Provided records.
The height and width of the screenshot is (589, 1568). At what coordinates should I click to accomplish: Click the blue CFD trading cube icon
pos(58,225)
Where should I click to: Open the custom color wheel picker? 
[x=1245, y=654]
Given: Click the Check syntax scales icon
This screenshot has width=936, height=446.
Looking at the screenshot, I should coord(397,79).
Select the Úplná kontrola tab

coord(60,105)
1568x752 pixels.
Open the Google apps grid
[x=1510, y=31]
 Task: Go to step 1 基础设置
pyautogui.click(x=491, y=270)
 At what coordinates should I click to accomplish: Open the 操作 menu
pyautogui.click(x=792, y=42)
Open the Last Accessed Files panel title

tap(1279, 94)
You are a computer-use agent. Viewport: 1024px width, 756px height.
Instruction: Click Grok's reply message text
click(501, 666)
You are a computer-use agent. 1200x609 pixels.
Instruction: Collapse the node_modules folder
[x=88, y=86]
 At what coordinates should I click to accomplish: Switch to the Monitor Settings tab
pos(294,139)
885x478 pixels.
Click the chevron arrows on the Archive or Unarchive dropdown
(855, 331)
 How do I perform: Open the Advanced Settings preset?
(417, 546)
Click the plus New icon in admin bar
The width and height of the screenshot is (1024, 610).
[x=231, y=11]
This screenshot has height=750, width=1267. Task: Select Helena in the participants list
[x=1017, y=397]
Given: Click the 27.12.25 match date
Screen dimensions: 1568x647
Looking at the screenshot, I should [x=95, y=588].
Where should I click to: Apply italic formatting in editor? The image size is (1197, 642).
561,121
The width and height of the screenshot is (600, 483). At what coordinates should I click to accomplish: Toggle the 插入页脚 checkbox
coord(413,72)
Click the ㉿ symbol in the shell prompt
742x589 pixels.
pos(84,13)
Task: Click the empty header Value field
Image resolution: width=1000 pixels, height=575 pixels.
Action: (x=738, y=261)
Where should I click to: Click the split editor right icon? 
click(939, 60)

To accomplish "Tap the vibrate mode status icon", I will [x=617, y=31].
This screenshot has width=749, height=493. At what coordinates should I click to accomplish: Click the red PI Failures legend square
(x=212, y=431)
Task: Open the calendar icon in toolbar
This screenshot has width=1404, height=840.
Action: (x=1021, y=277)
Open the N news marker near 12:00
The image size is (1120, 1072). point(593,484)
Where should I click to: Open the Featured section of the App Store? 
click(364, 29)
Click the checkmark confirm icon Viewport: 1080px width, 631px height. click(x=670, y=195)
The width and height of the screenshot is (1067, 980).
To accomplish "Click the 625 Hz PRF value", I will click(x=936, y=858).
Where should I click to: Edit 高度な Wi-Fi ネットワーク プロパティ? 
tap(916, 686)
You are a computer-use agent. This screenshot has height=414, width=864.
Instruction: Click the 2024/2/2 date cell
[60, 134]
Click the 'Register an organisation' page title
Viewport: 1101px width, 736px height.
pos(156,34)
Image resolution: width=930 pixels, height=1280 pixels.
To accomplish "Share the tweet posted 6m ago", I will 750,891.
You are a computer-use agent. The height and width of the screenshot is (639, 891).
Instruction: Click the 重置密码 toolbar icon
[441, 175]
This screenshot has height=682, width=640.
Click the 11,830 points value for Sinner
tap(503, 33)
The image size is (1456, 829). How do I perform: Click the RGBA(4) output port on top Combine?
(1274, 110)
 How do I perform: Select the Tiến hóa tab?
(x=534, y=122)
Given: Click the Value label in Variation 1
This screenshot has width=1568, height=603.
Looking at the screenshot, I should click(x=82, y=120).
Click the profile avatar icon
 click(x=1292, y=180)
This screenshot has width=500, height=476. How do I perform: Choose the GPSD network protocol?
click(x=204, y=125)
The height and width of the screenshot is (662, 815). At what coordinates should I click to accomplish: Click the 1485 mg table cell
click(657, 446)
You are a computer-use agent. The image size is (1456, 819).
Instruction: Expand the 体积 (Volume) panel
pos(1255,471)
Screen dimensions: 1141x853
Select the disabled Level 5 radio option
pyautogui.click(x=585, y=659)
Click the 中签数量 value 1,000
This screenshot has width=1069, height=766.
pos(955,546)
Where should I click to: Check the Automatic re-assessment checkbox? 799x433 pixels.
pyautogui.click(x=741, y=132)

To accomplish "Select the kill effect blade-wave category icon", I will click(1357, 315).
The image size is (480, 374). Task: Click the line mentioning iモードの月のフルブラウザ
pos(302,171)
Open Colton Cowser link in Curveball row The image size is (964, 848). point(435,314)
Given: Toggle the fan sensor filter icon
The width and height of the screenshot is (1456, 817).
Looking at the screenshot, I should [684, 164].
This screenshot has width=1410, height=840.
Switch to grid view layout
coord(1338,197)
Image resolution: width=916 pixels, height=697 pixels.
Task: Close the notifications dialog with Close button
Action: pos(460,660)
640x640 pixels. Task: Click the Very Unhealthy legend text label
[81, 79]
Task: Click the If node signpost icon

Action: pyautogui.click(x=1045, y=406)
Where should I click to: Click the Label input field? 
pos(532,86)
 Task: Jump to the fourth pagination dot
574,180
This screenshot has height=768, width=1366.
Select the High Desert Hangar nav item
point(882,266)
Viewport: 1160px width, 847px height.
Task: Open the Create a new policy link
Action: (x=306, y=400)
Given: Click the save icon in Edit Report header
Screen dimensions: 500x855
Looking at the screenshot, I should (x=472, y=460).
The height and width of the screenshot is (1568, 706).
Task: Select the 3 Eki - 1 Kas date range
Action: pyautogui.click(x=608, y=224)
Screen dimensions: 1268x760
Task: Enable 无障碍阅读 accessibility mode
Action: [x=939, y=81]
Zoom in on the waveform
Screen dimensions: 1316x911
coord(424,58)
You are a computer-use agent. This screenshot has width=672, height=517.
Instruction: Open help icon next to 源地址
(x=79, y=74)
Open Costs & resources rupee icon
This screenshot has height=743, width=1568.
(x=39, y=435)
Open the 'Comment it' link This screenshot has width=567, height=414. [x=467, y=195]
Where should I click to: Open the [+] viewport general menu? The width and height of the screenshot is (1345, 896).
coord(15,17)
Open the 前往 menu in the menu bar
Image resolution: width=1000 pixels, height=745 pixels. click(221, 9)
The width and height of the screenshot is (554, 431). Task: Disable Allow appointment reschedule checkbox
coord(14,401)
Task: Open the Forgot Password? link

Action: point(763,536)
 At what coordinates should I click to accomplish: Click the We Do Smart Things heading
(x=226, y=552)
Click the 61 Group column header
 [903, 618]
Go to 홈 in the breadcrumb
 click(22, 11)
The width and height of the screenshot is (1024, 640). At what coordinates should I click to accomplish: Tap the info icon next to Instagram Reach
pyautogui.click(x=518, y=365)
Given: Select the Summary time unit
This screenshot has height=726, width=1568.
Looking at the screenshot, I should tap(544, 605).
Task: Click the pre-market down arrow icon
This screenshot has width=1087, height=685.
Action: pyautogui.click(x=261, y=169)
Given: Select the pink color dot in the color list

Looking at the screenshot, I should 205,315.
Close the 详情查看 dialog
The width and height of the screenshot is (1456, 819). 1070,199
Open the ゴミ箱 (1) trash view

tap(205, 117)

What the task asks. Copy out the lines word for word, starting at the first line and ending at the line that contains "[x=1510, y=31]".

Task solution.
The height and width of the screenshot is (589, 1568). At what coordinates should I click to accomplish: Click the blue CFD trading cube icon
pos(58,225)
Where should I click to: Open the custom color wheel picker? 
[x=1245, y=654]
Given: Click the Check syntax scales icon
This screenshot has width=936, height=446.
Looking at the screenshot, I should coord(397,79).
Select the Úplná kontrola tab

coord(60,105)
1568x752 pixels.
Open the Google apps grid
[x=1510, y=31]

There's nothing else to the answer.